The trial was held in the Elko County Courthouse. District Judge Errol J. L. Taber presided over the case, and District Attorney Edward P. Carville was the prosecutor. The evidence gathered by the search party was all circumstantial, but two forensic scientists from California linked a bloody palm print on an envelope to Kuhl. For this, Judge Taber sentenced Kuhl to death and allowed him to choose the method of execution. Kuhl chose execution by firing squad, but the Nevada Board of Pardons later commuted his sentence to life in prison. Beck received a life sentence as well and McGraw turned state's evidence. All three were transferred to the Nevada State Prison together in October 1917.
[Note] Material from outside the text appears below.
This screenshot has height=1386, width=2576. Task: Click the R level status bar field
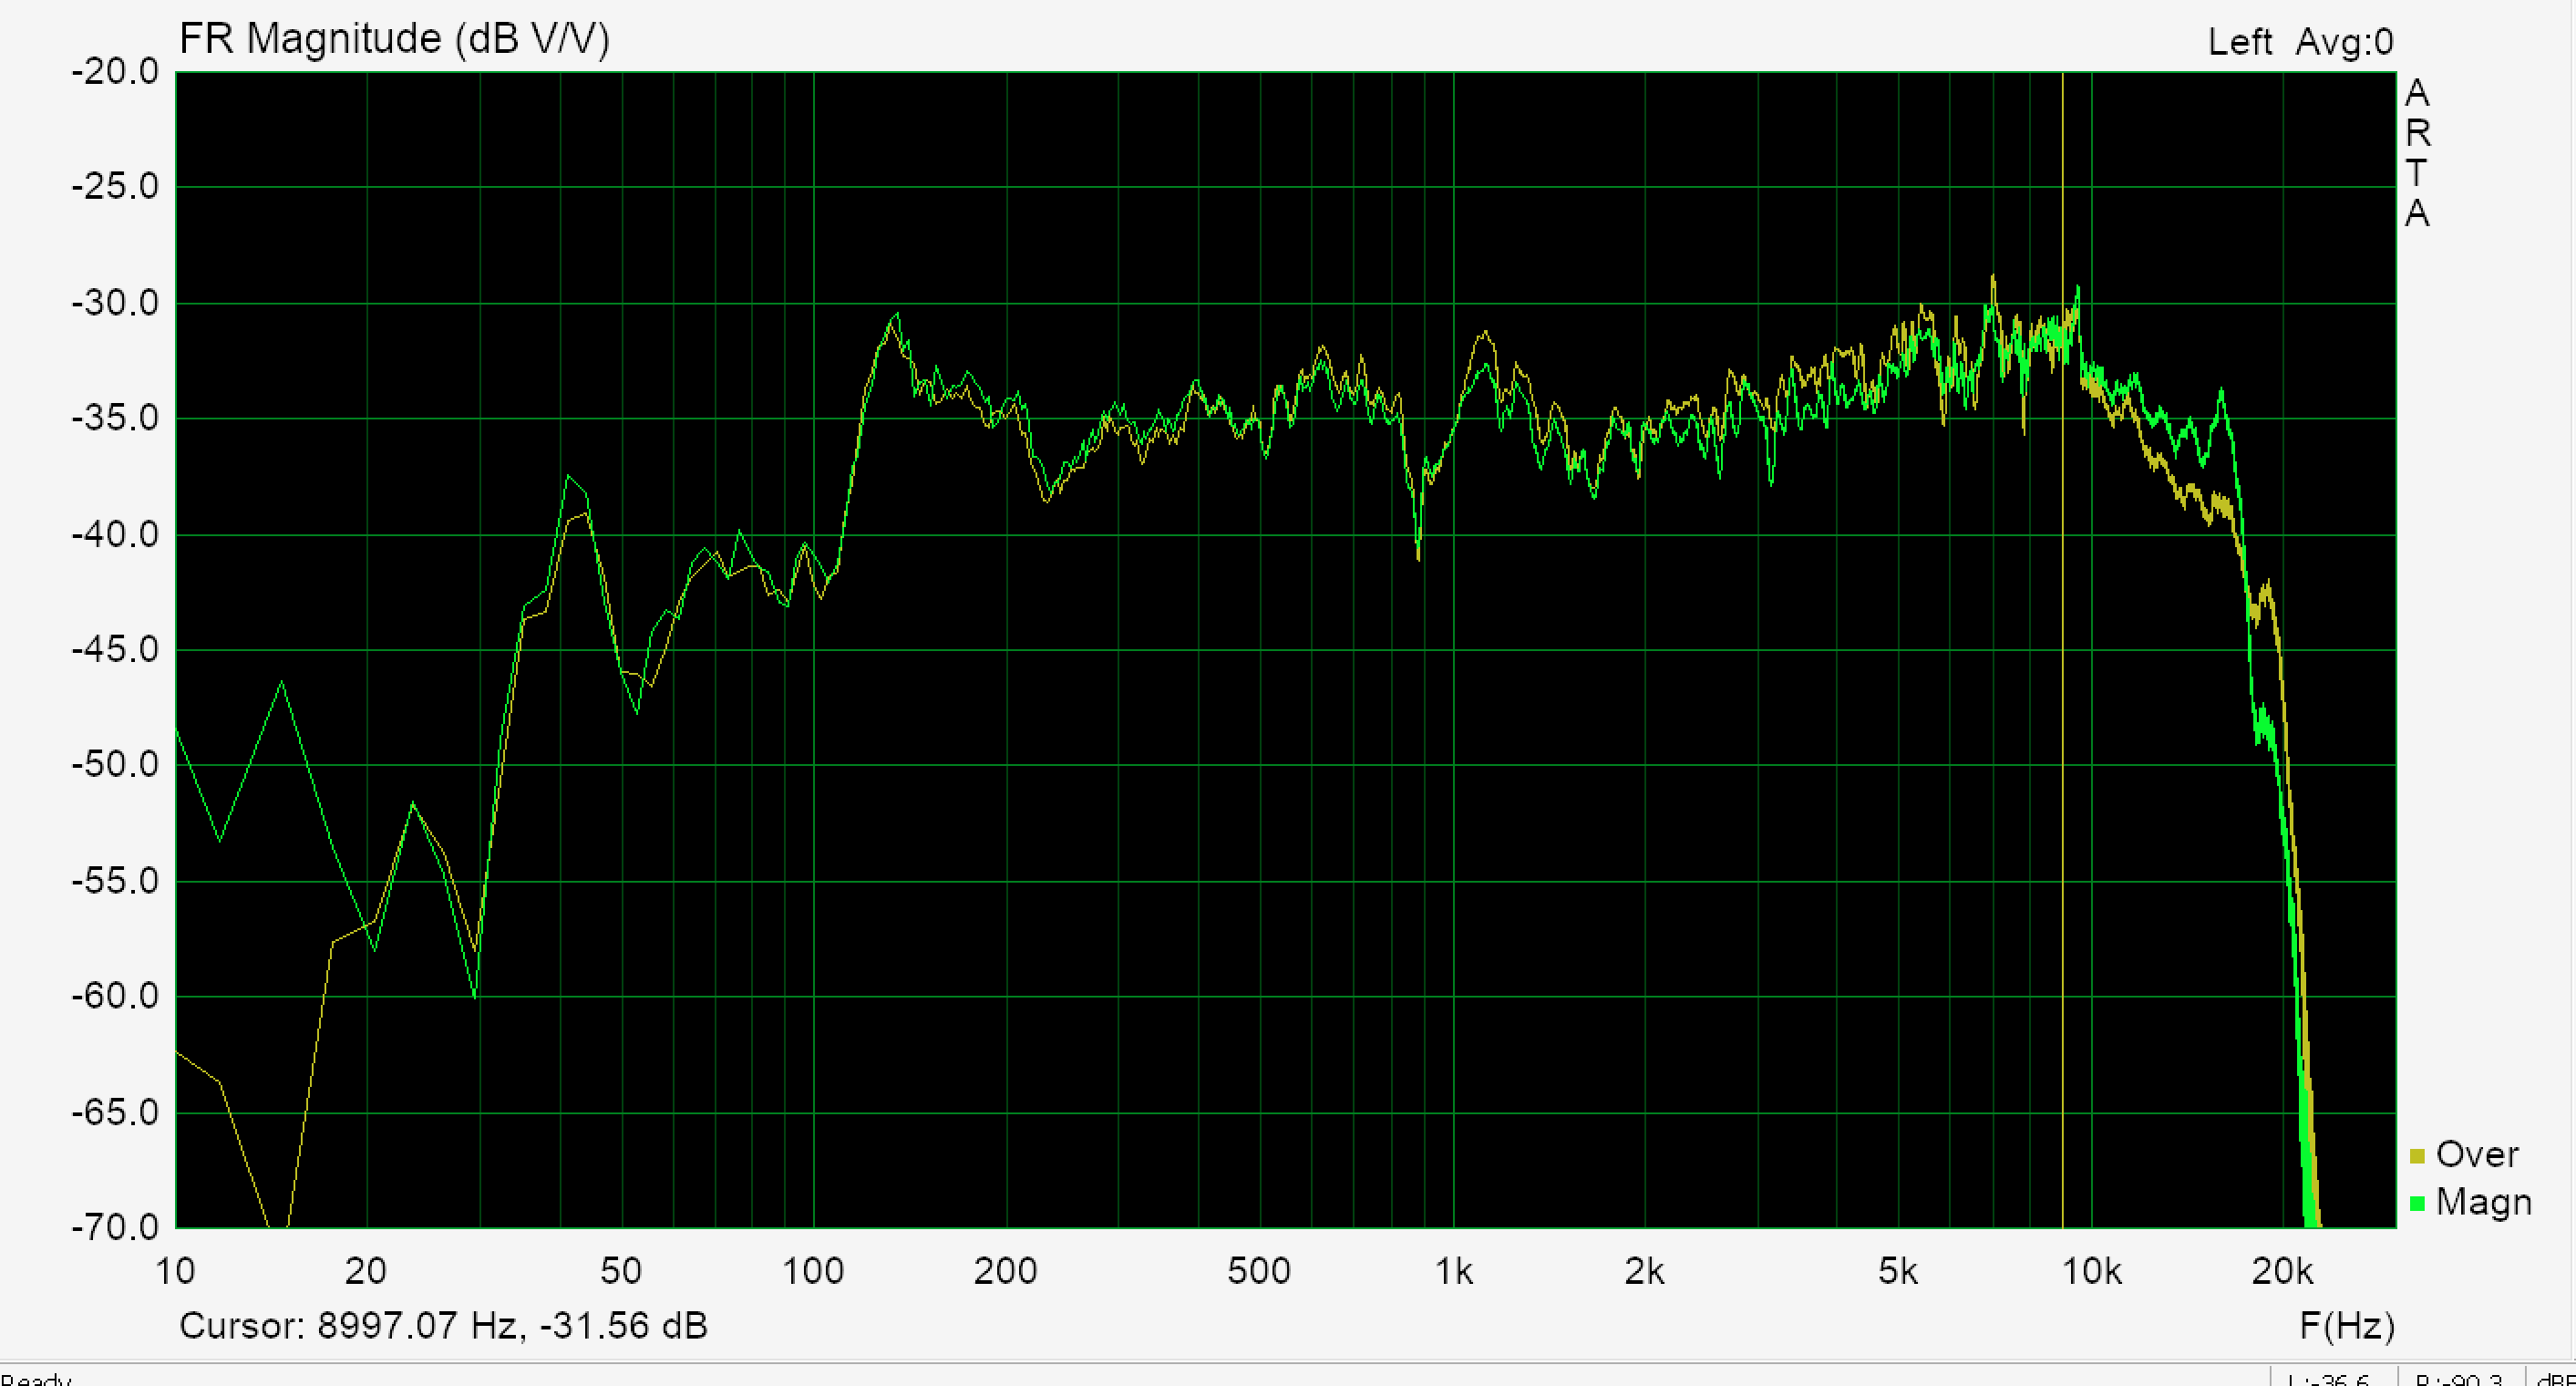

Kuhl spent almost twenty-eight years in prison before his release on May 16, 1945. At the time of his release, Kuhl had served more prison time in Nevada than anyone else in the state's history. Weinman says that the $4,000 was never recovered and that Kuhl never admitted to the crime or the existence of buried money, even though the police offered him a reduced sentence if he revealed its location. Beck was paroled on November 24, 1923.
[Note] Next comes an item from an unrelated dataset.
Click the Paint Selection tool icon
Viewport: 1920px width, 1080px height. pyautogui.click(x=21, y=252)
Today, the town of Jarbidge is still isolated and has a population of less than 100. Many of the old buildings that stood during the time of the robbery are still intact, including the jail house in which Kuhl was held. In 1998, a plaque was placed in front of the jail, reading:

Jarbidge Jail. Built after the town was removed from the U.S. Forest by a 1911 Presidential proclamation it replaced the constable's home or Forest Service cabin to restrain rowdy miners and hold suspects for arrival of a sheriff deputy. A colorful story tells of a burly miner frequently using the bunk to raise the roof to slip out and return to the saloon, climbing back in his cell before morning. Most noted prisoner was Ben Kuhl, who robbed the Rogerson-Jarbidge stage in December 1916, killing Fred Searcy the driver, the last mail stagecoach robbery in the U.S. and the first conviction based on a bloody palm print. It was last used about 1945. Dedicated June 13, 1998 by Lucinda Jane Saunders. Chapter 1881 E. Clampus Vitus.